Docs for using your own model?

drscotthawley · November 20, 2018, 12:33am

I’m looking through https://docs.fast.ai/ to try to make use of the fastai utilities we’ve been learning about with my own PyTorch model (e.g., how to turn it into a Learner), and not finding that.

I see the occasional forum posts using code that no longer work with v1 of fastai…

…I feel like I’m missing something big by not turning up anything significant in my searches – I really have searched before posting this, so, sorry about this. Presumably people do this all the time. Can anyone point me to the right place in the docs or an up-to-date explanation? Thanks.

Update 1 See docs for the Learner class. “Train model using data to minimize loss_func with optimizer opt_func.” To use your PyTorch Module with a Learner, it looks like you just pass it in as the second argument when you instantiate the Learner class.

Update 2: Here’s a nice example by @eslavich for defining a simple model and random data generator.

Update 3:…although when I try to run that, I get errors when trying to actually run learn.fit_one_cycle:

TypeError: on_epoch_end() missing 1 required positional argument: ‘smooth_loss’

and trying to run the LR finder gives

KeyError: ‘train’

Update 4 Jeremy showed how to do some of this tonight in Lesson 5. But he didn’t get any such errors. Hmm. ?

Update 5: By combining the above with the notebook for Lesson 5, I’ve made a working demo and posted it here as a GitHub gist! Or if you like, the same thing as a Google Colab Notebook.

cedric · November 20, 2018, 5:35am

I am looking for docs that covers how to use pretrained model that is not part of fastai models or torchvision.models, for example PyTorch pretrained BERT (Bidirectional Transformers for NLU) and MobileNet.

I have a vague idea on how this can be achieved:

from fastai import *
from fastai.text import *

# using BertModel class with Google AI's pretrained BERT base uncased model
from pytorch_pretrained_bert import BertModel

# create model. check the PyTorch BERT README
# load pre-trained model (weights). model is a type of torch.nn.Module
model = BertModel.from_pretrained('bert-base-uncased')

# create a DataBunch
data = TextDataBunch.from_folder(path)

# define a Learner object
# this is where the basic training loop is defined
learn = Learner(data, model)

# train
learn.fit(10)

Supersak80 · January 10, 2019, 12:10am

Hi @cedric, I’m interested in the exact same topic of using BERT within fast.ai. Were you able to figure out how to do so?

Thanks,
Sam

MicPie · January 10, 2019, 6:06am

I still have to play around with BERT but I guess for BERT the standard text dataset and/or training loop will not do it, as you have the masked language model and the next sentence prediction training modes, which are quite different from the traditional approaches.
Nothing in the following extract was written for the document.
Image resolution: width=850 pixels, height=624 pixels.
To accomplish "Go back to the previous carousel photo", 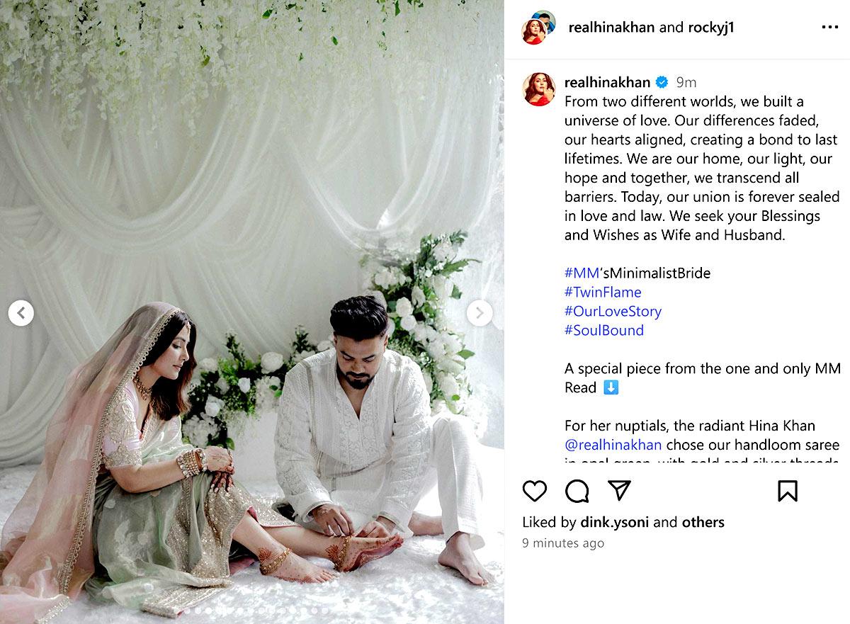I will [21, 312].
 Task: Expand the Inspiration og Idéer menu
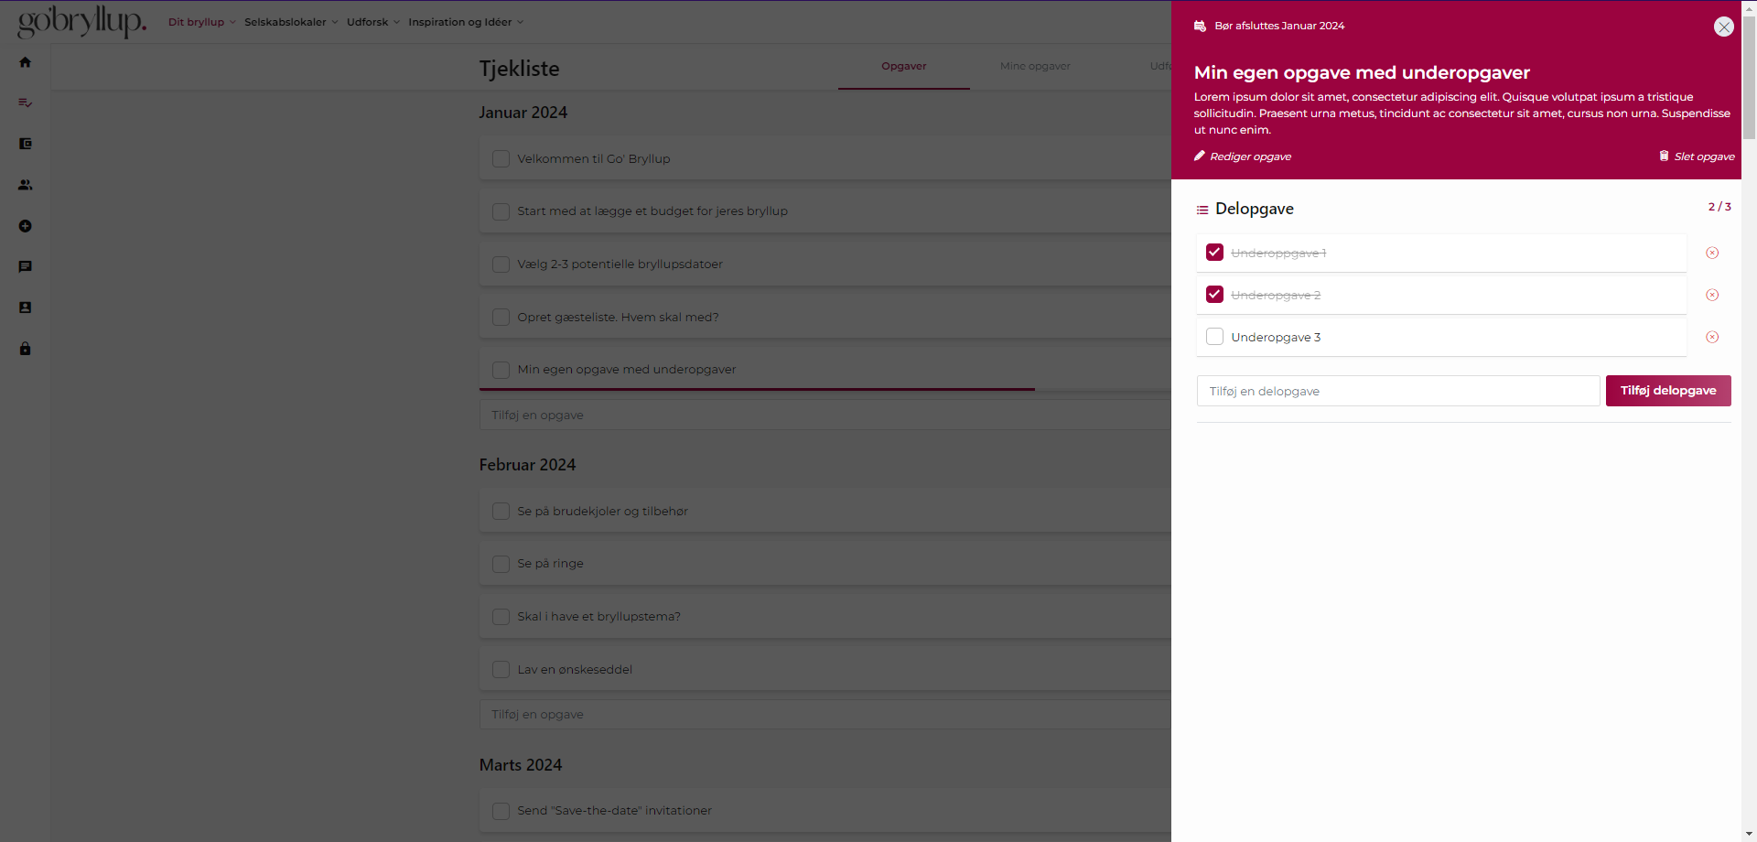[x=465, y=22]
alvisanovari · March 29, 2019, 8:27am

Yeah it would be cool if we could just add new pre-trained models like that.

This is the learner code in fastai: https://github.com/fastai/fastai/blob/master/fastai/text/learner.py

Right now it looks like there is only the Wikitext-103 and the OpenAI_Transformer (not sure if this is GPT-1 or 2) pre-trained model. The TransformerXL does not have any model saved.

_model_meta = {AWD_LSTM: {'hid_name':'emb_sz', 'url':URLs.WT103_1,
                      'config_lm':awd_lstm_lm_config, 'split_lm': awd_lstm_lm_split,
                      'config_clas':awd_lstm_clas_config, 'split_clas': awd_lstm_clas_split},
           Transformer: {'hid_name':'d_model', 'url':URLs.OPENAI_TRANSFORMER,
                         'config_lm':tfmer_lm_config, 'split_lm': tfmer_lm_split,
                         'config_clas':tfmer_clas_config, 'split_clas': tfmer_clas_split},
           TransformerXL: {'hid_name':'d_model', 
                          'config_lm':tfmerXL_lm_config, 'split_lm': tfmerXL_lm_split,
                          'config_clas':tfmerXL_clas_config, 'split_clas': tfmerXL_clas_split}}

The models are pulled using the get_language_model method. I just don’t know how much of the logic in that method would need to change for different pre-trained models though…or maybe it is as simple as saving a new pre-trained model e.g. bert_base_uncased and updating the dictionary?